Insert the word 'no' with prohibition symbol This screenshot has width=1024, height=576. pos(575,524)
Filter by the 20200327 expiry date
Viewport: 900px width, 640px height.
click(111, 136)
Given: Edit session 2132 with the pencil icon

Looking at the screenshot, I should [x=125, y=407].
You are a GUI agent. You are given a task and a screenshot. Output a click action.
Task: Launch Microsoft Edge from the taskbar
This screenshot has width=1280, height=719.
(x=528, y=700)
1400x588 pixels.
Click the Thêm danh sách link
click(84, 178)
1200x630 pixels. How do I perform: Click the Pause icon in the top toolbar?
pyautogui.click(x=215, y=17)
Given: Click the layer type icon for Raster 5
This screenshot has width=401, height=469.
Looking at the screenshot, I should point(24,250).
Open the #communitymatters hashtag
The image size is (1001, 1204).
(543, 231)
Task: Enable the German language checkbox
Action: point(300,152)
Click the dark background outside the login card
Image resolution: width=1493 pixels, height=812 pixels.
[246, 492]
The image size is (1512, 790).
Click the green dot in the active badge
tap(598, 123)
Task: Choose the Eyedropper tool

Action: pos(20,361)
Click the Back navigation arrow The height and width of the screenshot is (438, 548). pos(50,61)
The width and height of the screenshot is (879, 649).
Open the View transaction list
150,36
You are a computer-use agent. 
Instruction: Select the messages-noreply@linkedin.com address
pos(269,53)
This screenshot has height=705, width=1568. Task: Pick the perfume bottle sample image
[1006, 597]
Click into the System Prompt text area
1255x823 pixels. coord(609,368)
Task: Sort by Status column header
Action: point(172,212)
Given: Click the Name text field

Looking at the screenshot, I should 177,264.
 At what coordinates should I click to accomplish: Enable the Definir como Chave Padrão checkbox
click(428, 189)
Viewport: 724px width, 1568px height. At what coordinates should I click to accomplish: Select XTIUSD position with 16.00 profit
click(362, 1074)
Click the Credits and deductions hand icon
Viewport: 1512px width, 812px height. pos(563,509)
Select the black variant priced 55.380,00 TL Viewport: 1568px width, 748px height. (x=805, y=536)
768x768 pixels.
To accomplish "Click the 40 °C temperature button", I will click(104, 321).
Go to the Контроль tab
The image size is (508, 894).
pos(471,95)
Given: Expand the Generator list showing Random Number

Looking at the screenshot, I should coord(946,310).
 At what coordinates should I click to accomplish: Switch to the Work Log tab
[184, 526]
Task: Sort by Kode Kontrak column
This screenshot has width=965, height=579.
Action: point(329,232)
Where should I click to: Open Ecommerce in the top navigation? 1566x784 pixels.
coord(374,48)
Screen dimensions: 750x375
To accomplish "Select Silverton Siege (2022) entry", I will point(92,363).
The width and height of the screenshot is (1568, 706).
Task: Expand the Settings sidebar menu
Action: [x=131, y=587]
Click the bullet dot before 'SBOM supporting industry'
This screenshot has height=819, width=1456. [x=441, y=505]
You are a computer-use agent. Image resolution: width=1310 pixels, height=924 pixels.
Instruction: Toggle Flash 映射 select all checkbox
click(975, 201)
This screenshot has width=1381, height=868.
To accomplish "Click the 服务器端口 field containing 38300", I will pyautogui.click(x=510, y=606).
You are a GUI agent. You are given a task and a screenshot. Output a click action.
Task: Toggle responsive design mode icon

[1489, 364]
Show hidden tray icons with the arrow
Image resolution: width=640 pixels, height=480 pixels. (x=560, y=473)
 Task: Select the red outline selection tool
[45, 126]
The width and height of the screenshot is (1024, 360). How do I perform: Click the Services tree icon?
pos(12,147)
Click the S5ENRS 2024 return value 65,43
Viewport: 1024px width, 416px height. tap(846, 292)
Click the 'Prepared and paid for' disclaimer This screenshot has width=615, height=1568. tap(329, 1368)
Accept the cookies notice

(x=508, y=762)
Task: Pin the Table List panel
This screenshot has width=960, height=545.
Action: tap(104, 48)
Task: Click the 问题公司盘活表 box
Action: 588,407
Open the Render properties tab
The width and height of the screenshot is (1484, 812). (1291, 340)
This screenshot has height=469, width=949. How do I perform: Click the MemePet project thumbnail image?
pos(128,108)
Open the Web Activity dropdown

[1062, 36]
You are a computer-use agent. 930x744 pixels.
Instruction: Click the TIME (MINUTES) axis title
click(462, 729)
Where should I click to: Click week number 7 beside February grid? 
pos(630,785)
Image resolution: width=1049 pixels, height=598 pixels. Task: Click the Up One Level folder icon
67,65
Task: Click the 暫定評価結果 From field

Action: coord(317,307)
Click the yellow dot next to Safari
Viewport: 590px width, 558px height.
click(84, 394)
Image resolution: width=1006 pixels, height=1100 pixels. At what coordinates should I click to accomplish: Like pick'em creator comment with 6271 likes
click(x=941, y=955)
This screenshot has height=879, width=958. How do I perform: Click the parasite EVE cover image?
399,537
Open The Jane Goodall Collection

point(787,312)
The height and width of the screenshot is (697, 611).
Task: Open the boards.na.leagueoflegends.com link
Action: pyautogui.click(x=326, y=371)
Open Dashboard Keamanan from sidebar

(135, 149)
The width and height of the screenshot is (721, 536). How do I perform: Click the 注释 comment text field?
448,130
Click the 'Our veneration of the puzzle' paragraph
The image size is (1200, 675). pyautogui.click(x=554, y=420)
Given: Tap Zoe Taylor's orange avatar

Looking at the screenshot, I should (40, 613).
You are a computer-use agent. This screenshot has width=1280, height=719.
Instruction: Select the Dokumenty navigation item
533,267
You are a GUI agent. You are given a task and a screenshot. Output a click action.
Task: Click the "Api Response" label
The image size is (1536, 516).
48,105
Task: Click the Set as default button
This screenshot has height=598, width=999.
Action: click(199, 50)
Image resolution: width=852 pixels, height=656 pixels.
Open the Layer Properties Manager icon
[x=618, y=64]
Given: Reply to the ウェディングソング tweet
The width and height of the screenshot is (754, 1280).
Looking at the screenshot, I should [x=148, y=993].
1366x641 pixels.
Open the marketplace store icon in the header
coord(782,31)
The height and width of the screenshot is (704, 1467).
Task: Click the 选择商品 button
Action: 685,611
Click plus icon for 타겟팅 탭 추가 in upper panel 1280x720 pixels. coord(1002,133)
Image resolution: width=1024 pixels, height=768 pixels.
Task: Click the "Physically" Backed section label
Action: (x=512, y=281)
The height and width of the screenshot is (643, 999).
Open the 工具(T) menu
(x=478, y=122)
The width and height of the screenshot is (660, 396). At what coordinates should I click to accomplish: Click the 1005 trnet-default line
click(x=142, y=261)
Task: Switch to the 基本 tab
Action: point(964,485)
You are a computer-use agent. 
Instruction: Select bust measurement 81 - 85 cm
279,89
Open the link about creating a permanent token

**BRIEF**
Find the lines that mention "computer" in the entries and show them.

**REPLY TO THE TASK**
You are a computer-use agent. 
You are a computer-use agent. Image resolution: width=1310 pixels, height=924 pixels.
You are a computer-use agent. 930x744 pixels.
You are a computer-use agent. This screenshot has width=1280, height=719.
You are a computer-use agent. 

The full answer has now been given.